先日、広報用の写真の整理をしておりましたら、一枚の写真に、思わず手が止まりました。 それは、夏に工事を終えられたお客様のお宅の、夕暮れ時のウッドデッキを写したものでした。 その一枚の写真が、わたくしたちの仕事の、本当の意味を、改めて教えてくれたような気がしたのです。
その写真に写っていたのは、落ち着いたブラウン色に塗装された、美しい木目のウッドデッキでした。 長く伸びた西日が、デッキの上に、そして、その隣に植えられたシンボルツリーの葉に、まるで金色の絵の具を塗ったように、キラキラと降り注いでおりました。
木の葉は、ほんの少しだけ、赤く色づき始めていて。 デッキの上に置かれた小さなテーブルには、まだ湯気の立っているような、マグカップが一つだけ。 きっと、奥様かご主人様が、家事や仕事の合間に、ほんの少しだけ、ここで秋の風を感じていらっしゃったのでしょう。
その、なんでもない、けれど、かけがえのない穏やかな時間の気配に、わたくしは、胸が温かくなるのを感じました。
わたくしどものプランナー、高橋(仮名)は、きっと、この秋の西日が入る角度まで計算して、このウッドデッキの場所や、木の植える位置を決めたのでございます。 そして、わたくしどもの職人、鈴木(仮名)たちが、一枚一枚、丁寧に張り上げた床板の、その美しい木目と、すべすべとした手触りが、ご家族の暮らしに、心地よさをもたらしている。
わたくしたちの仕事は、ただウッドデッキという「物」を創ることではございません。 お客様が、その場所で過ごされるであろう、こうした、静かで、豊かで、そして、何物にも代えがたい「時間」の、ささやかな舞台を、ご用意させていただくことなのだと。
夏の賑やかな思い出も、もちろん素敵です。 けれど、秋の夕暮れ、一人、あるいはご夫婦二人で、言葉少なにお茶を飲みながら、過ぎゆく季節を感じる。 そんな、大人だけの贅沢な時間が、暮らしの中にあるということ。 それは、なんと幸せなことでしょうか。

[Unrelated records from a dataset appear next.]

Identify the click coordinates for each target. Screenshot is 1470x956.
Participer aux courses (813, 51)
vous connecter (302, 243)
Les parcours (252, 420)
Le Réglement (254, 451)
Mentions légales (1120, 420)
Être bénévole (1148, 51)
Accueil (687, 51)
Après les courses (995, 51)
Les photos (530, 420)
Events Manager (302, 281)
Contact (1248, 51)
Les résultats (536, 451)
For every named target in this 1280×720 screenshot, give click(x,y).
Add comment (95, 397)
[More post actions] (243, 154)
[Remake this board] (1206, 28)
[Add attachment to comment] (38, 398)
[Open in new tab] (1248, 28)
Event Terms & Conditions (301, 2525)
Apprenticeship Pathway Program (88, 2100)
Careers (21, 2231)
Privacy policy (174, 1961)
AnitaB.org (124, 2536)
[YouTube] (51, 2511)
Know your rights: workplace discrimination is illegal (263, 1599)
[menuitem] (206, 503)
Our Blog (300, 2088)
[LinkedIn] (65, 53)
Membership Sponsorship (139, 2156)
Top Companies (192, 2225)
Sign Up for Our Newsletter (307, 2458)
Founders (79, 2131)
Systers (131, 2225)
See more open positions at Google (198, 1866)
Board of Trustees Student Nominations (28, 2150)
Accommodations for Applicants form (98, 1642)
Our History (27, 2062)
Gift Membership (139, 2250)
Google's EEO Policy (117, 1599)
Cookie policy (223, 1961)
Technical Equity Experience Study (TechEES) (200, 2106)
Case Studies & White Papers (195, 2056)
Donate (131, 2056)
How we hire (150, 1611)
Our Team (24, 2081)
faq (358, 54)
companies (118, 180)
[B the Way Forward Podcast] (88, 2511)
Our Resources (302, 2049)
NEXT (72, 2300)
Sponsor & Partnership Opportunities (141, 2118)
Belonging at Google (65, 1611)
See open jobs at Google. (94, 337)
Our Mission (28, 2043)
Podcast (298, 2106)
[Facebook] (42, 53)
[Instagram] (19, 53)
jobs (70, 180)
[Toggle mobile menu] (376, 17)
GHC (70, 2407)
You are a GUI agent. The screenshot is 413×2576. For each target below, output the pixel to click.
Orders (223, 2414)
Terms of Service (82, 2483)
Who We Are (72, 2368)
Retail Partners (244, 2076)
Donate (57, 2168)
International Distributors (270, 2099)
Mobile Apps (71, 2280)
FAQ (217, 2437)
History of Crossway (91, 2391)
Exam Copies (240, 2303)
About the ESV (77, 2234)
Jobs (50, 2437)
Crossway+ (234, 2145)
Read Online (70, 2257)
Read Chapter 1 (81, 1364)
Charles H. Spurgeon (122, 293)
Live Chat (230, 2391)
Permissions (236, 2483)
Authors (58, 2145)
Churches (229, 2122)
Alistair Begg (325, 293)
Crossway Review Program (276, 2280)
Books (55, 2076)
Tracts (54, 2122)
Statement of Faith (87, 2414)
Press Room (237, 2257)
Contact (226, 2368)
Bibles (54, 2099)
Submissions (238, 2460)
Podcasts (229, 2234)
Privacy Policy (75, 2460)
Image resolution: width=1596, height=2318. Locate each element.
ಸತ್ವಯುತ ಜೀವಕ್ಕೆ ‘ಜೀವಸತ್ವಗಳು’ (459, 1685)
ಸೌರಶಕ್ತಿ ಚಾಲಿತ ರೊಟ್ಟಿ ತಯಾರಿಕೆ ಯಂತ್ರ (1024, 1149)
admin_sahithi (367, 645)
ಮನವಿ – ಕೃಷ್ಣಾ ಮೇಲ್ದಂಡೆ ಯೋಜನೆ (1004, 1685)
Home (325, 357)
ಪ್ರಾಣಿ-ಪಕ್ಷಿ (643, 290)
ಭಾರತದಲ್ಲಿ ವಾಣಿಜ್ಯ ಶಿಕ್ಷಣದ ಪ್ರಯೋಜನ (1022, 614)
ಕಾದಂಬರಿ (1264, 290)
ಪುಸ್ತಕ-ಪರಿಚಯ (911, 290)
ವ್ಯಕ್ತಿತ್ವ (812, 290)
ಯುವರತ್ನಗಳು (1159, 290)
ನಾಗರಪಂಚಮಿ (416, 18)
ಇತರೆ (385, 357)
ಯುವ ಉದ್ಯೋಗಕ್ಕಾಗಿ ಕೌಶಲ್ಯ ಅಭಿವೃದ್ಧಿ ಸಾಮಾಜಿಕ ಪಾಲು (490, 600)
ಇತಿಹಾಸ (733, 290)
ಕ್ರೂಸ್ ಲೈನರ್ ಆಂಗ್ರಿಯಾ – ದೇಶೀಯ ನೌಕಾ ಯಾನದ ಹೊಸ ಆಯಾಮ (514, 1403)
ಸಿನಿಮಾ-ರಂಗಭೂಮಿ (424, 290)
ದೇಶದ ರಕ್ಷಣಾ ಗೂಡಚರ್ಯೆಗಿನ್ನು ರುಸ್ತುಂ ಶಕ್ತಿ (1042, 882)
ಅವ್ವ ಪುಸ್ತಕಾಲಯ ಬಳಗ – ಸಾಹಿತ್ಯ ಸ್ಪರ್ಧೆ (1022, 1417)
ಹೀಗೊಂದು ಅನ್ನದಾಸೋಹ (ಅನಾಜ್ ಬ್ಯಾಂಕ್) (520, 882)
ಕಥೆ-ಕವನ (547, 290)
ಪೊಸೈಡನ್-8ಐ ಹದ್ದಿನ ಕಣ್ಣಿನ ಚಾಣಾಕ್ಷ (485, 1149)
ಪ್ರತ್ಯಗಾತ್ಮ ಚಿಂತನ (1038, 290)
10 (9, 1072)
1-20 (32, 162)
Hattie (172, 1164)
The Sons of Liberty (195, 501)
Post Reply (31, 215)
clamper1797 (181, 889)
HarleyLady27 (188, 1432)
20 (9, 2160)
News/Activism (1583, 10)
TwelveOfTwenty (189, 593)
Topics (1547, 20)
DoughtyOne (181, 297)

お庭は、季節の光の移ろいを、一番美しく見せてくれる場所でございます。
わたくしたちの仕事は、その光が、お客様の暮らしの中に、最も美しく差し込むための、お手伝いをさせていただくことなのかもしれません。
次の週末には、ぜひ、あなた様のお庭にも、秋の光がどんな魔法をかけてくれるのか、見つけにいらしてみてくださいませ。 きっと、そこには、日々の忙しさの中で見過ごしてしまっていた、小さな宝物が、きらりと光っているはずです。